Полвека спустя подобные сомнения уже не тревожили умы революционеров, с головой погрузившихся в поиски технически совершенной конспирации и наиболее действенных методов борьбы с правительством. «Лизогуб, говоря о русских революционерах, – отчитывался перед следователем Курицын, – жаловался на недостаток между ними хорошей организации и… высказывал мысль о необходимости строгой организации с характером централизации… Они держатся заговорщицкого образа действий: побольше конспирации, поменьше самопожертвования и, насколько возможно, сохранять революционные силы».
Различия в оценках революционного подполья бросаются в глаза, но каковы причины столь разительного несходства? Вопрос тем более важный, если вспомнить, что к 1870-м гг. частновладельческое крепостничество было отменено, российская жизнь в результате реформ Александра II кардинально изменилась, да и по отношению к обществу правительство вынуждено было занять несколько иные позиции. Ответ на наш вопрос следует искать в явлении, которое культурологи определяют понятием «демократизация культуры». Максимально упрощая, отметим, что суть демократизации культуры состоит прежде всего в расширении числа возможных потребителей культурных ценностей. Сама же она при этом, волей-неволей, становится доступнее, проще, яснее.
В 1850—1860-х гг. в России происходила демократизация не только культуры, но и общественно-политического движения. В первую очередь этот процесс получил развитие в революционном лагере, привлекательном именно для наиболее недовольных своим положением слоев населения. Новое поколение революционеров отдало предпочтение различным социалистическим доктринам, которые казались заманчиво простыми, логичными и обещали относительно быстрое построение справедливого, равноправного общества. В результате революционная теория как бы «выпрямилась», стала доступнее и привлекательнее для более широких социальных слоев, главным образом для представителей разночинной интеллигенции.
Отметим и другую сторону вопроса. В 1860—1870-х гг. из лексикона радикалов почти исчезают понятия «Отечество», «государство». Их вытесняет понятие «народ». Что ж, государство для народников, в отличие от декабристов, не являлось абсолютным благом. Оно вело себя по отношению к ним, скорее, как мачеха, предопределяя их судьбу, ограничивая жизненные перспективы выбором между казенной службой и занятиями свободными профессиями. Государство казалось разночинцам силой всеподавляющей и мрачной. Темнота народа и безгласие образованной части общества укрепляли их во мнении, что именно они, революционеры, а не власть или либералы, являются защитниками народа и носителями истинного прогресса.
А что же народники?

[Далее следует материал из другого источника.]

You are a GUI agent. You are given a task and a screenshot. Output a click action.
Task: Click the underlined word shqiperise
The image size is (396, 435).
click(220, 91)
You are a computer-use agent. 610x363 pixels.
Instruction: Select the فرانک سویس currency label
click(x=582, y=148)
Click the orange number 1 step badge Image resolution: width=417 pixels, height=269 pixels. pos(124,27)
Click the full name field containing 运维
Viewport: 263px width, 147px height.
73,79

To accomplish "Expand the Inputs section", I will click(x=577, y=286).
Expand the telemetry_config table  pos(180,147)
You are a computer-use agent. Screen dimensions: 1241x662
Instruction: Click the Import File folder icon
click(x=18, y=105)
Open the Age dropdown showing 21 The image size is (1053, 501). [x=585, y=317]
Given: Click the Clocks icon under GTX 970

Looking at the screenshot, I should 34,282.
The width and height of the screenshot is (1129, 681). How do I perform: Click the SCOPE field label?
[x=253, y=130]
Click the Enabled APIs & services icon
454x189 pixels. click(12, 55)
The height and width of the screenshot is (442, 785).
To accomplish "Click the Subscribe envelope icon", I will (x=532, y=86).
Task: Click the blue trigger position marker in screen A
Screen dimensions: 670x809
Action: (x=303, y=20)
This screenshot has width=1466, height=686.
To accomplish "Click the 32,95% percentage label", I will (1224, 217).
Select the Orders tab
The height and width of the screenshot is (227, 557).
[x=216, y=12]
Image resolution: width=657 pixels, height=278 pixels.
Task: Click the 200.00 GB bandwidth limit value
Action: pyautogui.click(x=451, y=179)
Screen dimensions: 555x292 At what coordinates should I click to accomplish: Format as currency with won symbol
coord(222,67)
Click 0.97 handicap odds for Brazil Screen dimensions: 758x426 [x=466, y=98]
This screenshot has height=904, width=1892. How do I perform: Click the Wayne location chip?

Говорить об их боязни прослыть «гнусными убийцами» императора и его семьи не приходится. Со второй половины 1870-х гг. террор стал неотъемлемой частью революционного движения. «Кружок Лизогуба, – свидетельствовал Курицын, – разделялся на пропагандистов, бунтовщиков и городских террористов… О так называемых городских террористах я ничего особенного не слыхал, кроме как месть, сенсация, демонстрация, уменьшение доверия общества к власти… в народе, как и в городе, необходим террор, т. е. убивать тех из близко стоящих к народу властей, которых он более всего ненавидит…»
И вновь отличия в позициях декабриста и народника очевидны, но как их объяснить? Исследователи писали о влиянии на российских радикалов опыта Французской революции конца XVIII в. Якобинский террор, гражданская рознь, наполеоновская эпопея – все это для декабристов было той современностью, в которой и которой они жили. Для народников французские события конца XVIII столетия стали историей, во многом заслоненной революциями 1830–1831 и 1848–1849 гг. Историей события важного, но ничем их не смущающего и не вызывающего глубоких раздумий.